Records for the exercise
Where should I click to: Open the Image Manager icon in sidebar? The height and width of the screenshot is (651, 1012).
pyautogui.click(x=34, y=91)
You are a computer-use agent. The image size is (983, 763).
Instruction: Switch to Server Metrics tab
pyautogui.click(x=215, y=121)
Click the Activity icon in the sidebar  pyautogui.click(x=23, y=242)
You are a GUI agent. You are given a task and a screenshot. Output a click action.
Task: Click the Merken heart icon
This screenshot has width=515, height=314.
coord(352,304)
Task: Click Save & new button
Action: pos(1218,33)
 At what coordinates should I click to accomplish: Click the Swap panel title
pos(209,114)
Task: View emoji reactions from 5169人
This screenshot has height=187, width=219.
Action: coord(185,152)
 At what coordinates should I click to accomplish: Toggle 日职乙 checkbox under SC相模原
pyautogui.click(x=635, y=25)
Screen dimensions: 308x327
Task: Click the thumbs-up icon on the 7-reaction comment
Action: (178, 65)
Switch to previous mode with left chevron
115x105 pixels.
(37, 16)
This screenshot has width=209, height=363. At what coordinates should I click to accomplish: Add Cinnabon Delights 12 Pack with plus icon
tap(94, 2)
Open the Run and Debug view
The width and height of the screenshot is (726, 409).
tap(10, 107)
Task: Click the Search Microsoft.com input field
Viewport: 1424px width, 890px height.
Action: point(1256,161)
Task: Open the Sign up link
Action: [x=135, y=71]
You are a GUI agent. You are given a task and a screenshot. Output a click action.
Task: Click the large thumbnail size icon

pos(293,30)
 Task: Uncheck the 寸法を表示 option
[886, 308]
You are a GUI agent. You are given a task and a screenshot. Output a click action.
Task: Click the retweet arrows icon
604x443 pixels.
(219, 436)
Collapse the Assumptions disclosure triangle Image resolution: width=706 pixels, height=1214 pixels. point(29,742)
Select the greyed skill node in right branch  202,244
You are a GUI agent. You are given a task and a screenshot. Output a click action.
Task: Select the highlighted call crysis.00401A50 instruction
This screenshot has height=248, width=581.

Problem statement
Across the entries above, how many lines contain the string "Select"? The number alone is the answer.

Result
2